Looking back on Q1 2023 - what has changed in Amazon SageMaker over the last few months?
Not much it seems.
I initially planned to host a quarterly review as a part of this blog. Unfortunately, the first quarter of 2023 was slightly underwhelming in terms of new SageMaker announcements. Perhaps Amazon and AWS is busy building their own LLM in secret …or completely ignores the revolution (or fad, depending who you ask).
EDIT: On 13 April, Amazon indeed revealed their LLM and LLM-as-a-Service. I’ll cover that in my next post!
Let’s hope for the former and jump right into the quarter summary.
ml.p4de.24xlarge instances are in Preview
These monsters hold eight A100 GPUs with 80GB high bandwitdth memory each. Compared to ml.p4d.24xlarge, this is twice as much memory in your GPU (320GB vs 640GB). Juicy for any LLM-related workloads. These are available only in two regions (us-east-1
and us-west-2
to be precise) and you need to apply them via AWS Support.
HuggingFace partnership
Not SageMaker per-se but AWS just expanded their partnership with HuggingFace. However, it is not clear what it actually means for us, the customers. Probably HF containers and models will easily run on Trainium and Inferentia, purpose-built chips created by AWS.
Well, let’s hope that the HF AWS Deep Learning Containers that’s over one year old will get some updates, as part of this partnership.
Many tweaks in SageMaker Canvas
Probably the most actively developed service was SageMaker Canvas. This no-code ML tool targeted to business analysts now:
allows you to choose from ready-to-use models (I wonder if they’ll add native integration with HuggingFace hundreds of thousands of models?)
There’s even more, but technically in Q2 (early April):
it now allows you to pull data from 45+ sources (via Amazon AppFlow). These sources include Facebook Ads, Github, Asana, Google Ads, Google Analytics, Jira, LinkedIn Ads, Salesforce, Snowflake, Stripe, Zendesk and more!
it integrates with Amazon QuickSight, meaning you can use Canvas-trained models in QuickSight
SageMaker is available in 5 more regions
For people starting out with AWS, this might be a shock, but Amazon SageMaker is not available in all AWS Regions. Of course, if you’re working in us-east-1, us-west-2, eu-west-1
or similar established regions, you might not even realise that.
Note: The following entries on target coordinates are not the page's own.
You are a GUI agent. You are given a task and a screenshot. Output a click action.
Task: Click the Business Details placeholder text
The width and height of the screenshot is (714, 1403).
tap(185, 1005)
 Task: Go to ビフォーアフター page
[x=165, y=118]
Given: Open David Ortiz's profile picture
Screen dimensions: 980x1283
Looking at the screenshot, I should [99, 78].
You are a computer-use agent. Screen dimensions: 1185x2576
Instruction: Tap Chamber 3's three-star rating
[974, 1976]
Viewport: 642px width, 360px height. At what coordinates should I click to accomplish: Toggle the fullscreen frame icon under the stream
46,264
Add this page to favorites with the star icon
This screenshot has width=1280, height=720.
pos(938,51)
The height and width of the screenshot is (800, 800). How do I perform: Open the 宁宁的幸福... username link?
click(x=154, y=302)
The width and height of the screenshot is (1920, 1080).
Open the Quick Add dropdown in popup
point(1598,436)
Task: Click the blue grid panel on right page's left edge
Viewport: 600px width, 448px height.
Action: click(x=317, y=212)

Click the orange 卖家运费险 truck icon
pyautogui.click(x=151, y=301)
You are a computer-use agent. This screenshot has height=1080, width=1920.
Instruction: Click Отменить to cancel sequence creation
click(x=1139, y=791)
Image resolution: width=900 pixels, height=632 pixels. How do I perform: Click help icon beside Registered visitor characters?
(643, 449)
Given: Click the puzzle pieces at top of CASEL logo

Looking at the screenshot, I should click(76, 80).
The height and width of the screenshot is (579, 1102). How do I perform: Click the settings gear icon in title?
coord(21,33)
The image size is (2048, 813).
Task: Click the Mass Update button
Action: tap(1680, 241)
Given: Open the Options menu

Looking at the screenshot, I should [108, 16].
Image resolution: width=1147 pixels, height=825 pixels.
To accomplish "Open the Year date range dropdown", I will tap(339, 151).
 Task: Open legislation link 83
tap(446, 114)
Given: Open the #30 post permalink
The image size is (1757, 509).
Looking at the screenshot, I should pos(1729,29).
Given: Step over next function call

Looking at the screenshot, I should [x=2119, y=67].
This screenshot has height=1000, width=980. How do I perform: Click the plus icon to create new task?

Q1 opened the service for customers in GovCloud US-East, Middle East, Zurich and Hyderabad.
Generative AI Accelerator
Startups building on Generative AI might get up to $300,000 in AWS credits to build their products on AWS. I wonder if this programme verifies whether a startup actually builds something or only hosts a tiny overlay on top of GPT-4 with LangChain, like most of them do. Not sure what LangChain is? I’ve got you covered:
AWS also started hosting a weekly “Build on Generative AI” Twitch streams, where they showcase various Generative AI related news, projects and prototypes. If you wish, you can contact them and present your project too - live on Twitch TV!
Minor changes in Automatic Model Tuning
You can now specify environment variables for your Training Jobs managed by AMT and stop the jobs with new criteria such as “maximum total runtime”.
The rest
you can use SageMaker Training with a private Docker registry
you can choose which algorithms will SageMaker Autopilot use
you can launch SageMaker Model Monitor directly from SageMaker Model Dashboard
SageMaker Data Wrangler now supports EMR Hive as query engine and can use OAuth to access Snowflake
SageMaker Feature Store supports hard deletion in online store
Summary
So, WDYT? Were any of the changes actually meaningful to you. I’m personally waiting until AWS/Amazon releases their own LLM, to add some fuel to the fire. A vector database (or a pg_vector in RDS) would be great to have too.